What to do: In the part of the material that opens with the line containing "You are a GUI" and runs through the end of the material, substitute "pointer" for "cursor" and reproduce that part with nothing else altered. Leave the pictures out of your answer.

===== Data shown =====

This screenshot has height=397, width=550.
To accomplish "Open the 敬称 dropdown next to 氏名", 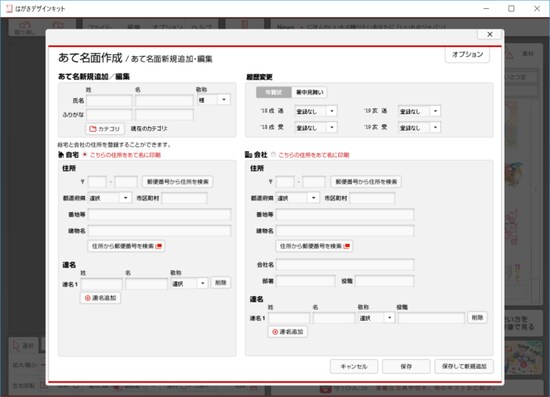I will (214, 100).
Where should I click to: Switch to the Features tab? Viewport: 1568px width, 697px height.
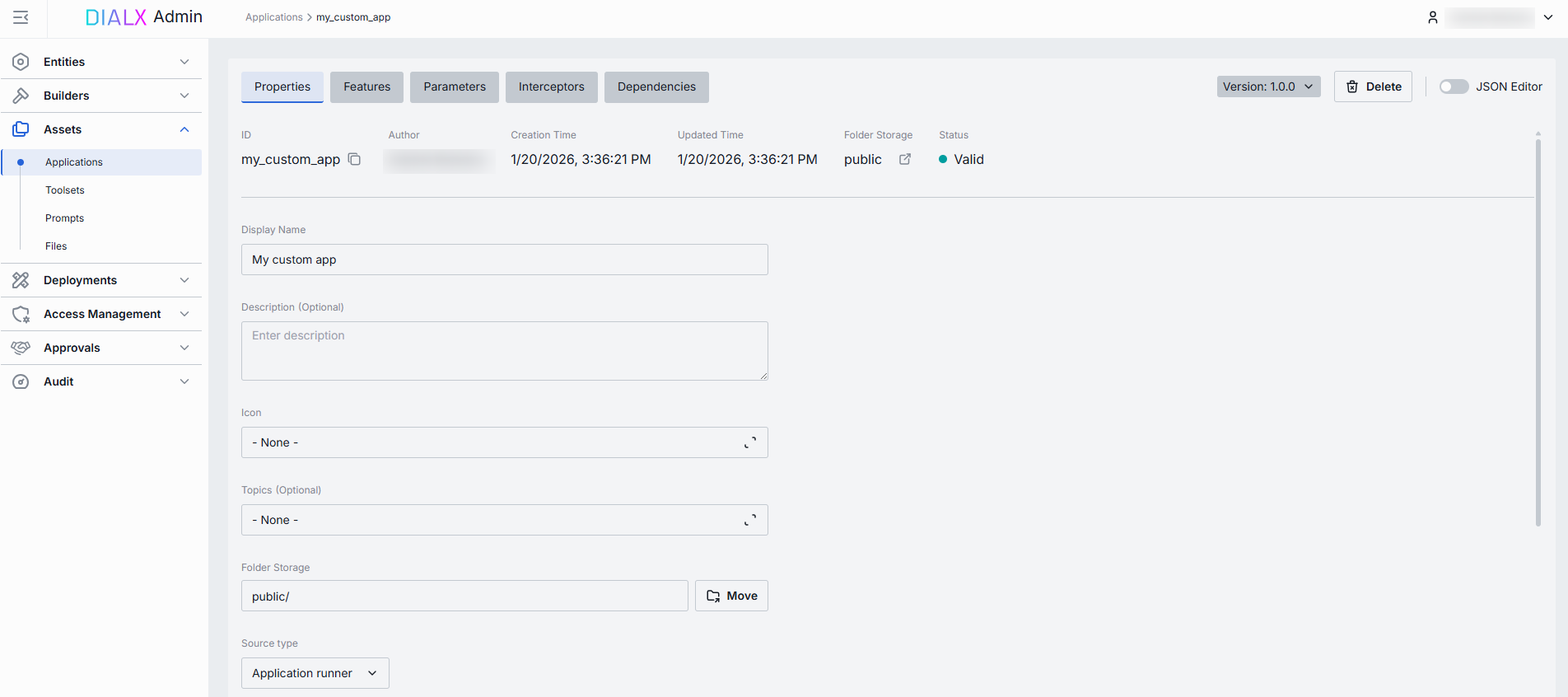tap(366, 87)
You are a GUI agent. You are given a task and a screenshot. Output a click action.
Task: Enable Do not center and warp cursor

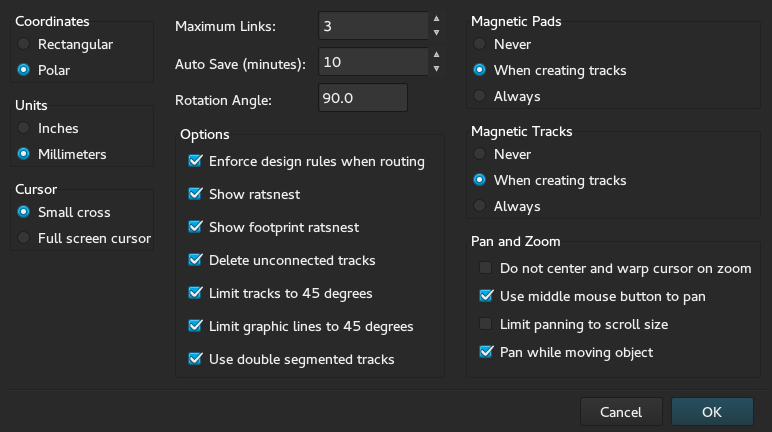point(486,268)
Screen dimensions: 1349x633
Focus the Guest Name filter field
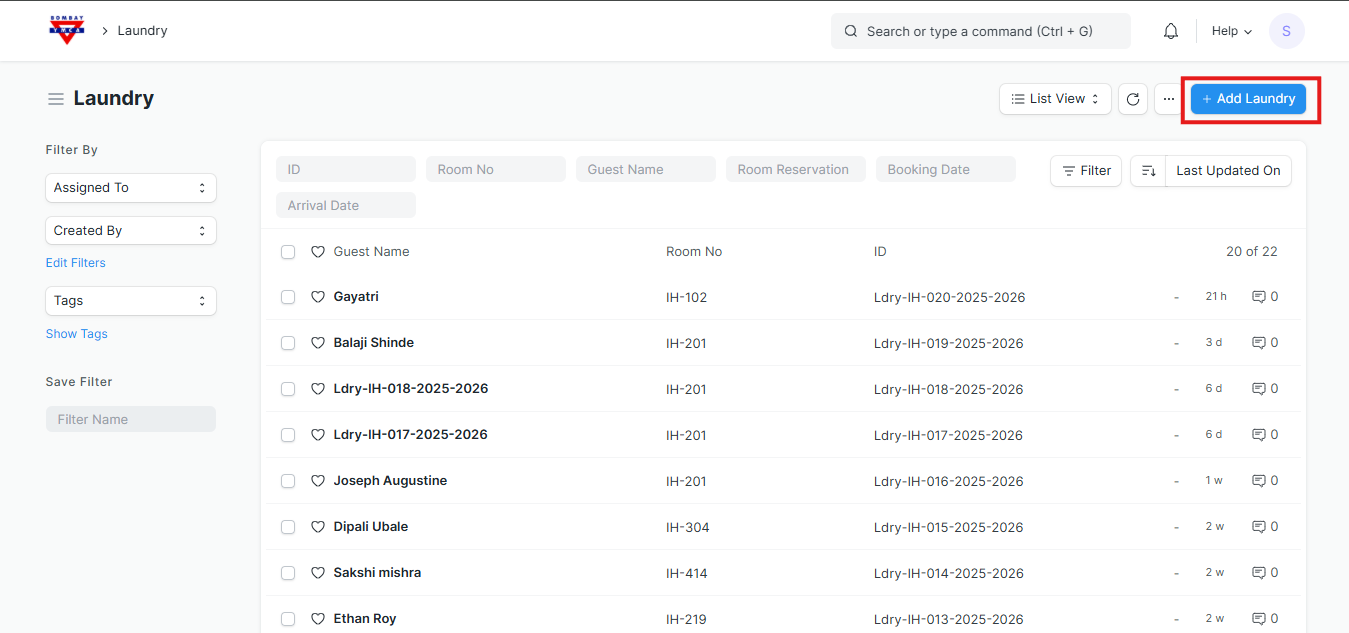tap(645, 170)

=====

Finished task:
You are a GUI agent. You are given a task and a screenshot. Output a click action.
Task: Enable Do not center and warp pointer

point(486,268)
Screen dimensions: 1349x633
Focus the Guest Name filter field
tap(645, 170)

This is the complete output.